(Beginning of QUOTED PASSAGE)
Home Forums Breakaway Professional Products – [discontinued] no bass at all + broadcasting outside frequency

  • This topic has 5 replies, 3 voices, and was last updated 14 years ago by Anonymous.
Viewing 6 posts - 1 through 6 (of 6 total)
  • Author
    Posts
  • #987
    Anonymous
    Guest

    Hi,

    We’re a small radiostation in Aalst, Belgium, and we have a test setup using Breakaway Broadcast.
    Using Plutonium NR setting.

    Two problems:
    – there is virtually no bass in the broadcast at all, bass boost and shape settings don’t seem to affect the on air sound… changing preset doesn’t solve this
    – we’re broadcasting on 104.9 till 105.3… we have a license for 105.1 FM. Is this because the signal is too loud? At this time, we’re broadcasting equally loud as other stations in the area.

    Thank you for any thoughts, assistance, solutions.

    Ralph ILIANO
    Radio Katanga, Aalst, Belgium.

    #11558
    Anonymous
    Guest

    I must add the pc output is directly connected to the exciter’s MPX IN.

    #11559
    Lee XS
    Member

    Sounds like you have a phasing issue with your audio wiring or your sound card settings!
(End of QUOTED PASSAGE)
(Beginning of GIVEN INFORMATION)
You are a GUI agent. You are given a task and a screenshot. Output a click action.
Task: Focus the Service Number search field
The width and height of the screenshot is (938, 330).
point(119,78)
(End of GIVEN INFORMATION)
USING THE INFORMATION:
1. Rewrite the forum thread on the broadcast problems, starting with "Using Plutonium NR" and going on through "in the area.", with "permit" in place of "license".
2. Add the next part of the forum thread about the broadcast problems, going on from its last post.
The data is not needed here.

RESULTS BY TASK:
1.
Using Plutonium NR setting.

    Two problems:
    – there is virtually no bass in the broadcast at all, bass boost and shape settings don’t seem to affect the on air sound… changing preset doesn’t solve this
    – we’re broadcasting on 104.9 till 105.3… we have a permit for 105.1 FM. Is this because the signal is too loud? At this time, we’re broadcasting equally loud as other stations in the area.

2.
    #11560

    please specify the hardware.. like type of soundcard.. wiring, exiter etc..

    Groetjes,
    Joop

    #11561
    Anonymous
    Guest

    studio/nonstop splitter -1-> breakaway broadcast -2-> MPX inp || FM exciter || RDS in <– pira.cz rds encoder

    1. 2 R/L cinch –> 3,5 jack
    2. 3,5 jack –> 2 R/L cinch –> BNC adapter –> BNC

    Soundcard: ASUS Xonar DS 7.1 PCI Audio Card

    thank you

    #11562
    Anonymous
    Guest

    You should check your exciter’s input, maybe it has a high pass filter which is set too high and biting into the bass. As for the frequency you’re on, check it at a fair distance away from the transmitter. If you’re too close to the transmitter your radio will be overloaded and you’ll see what you report.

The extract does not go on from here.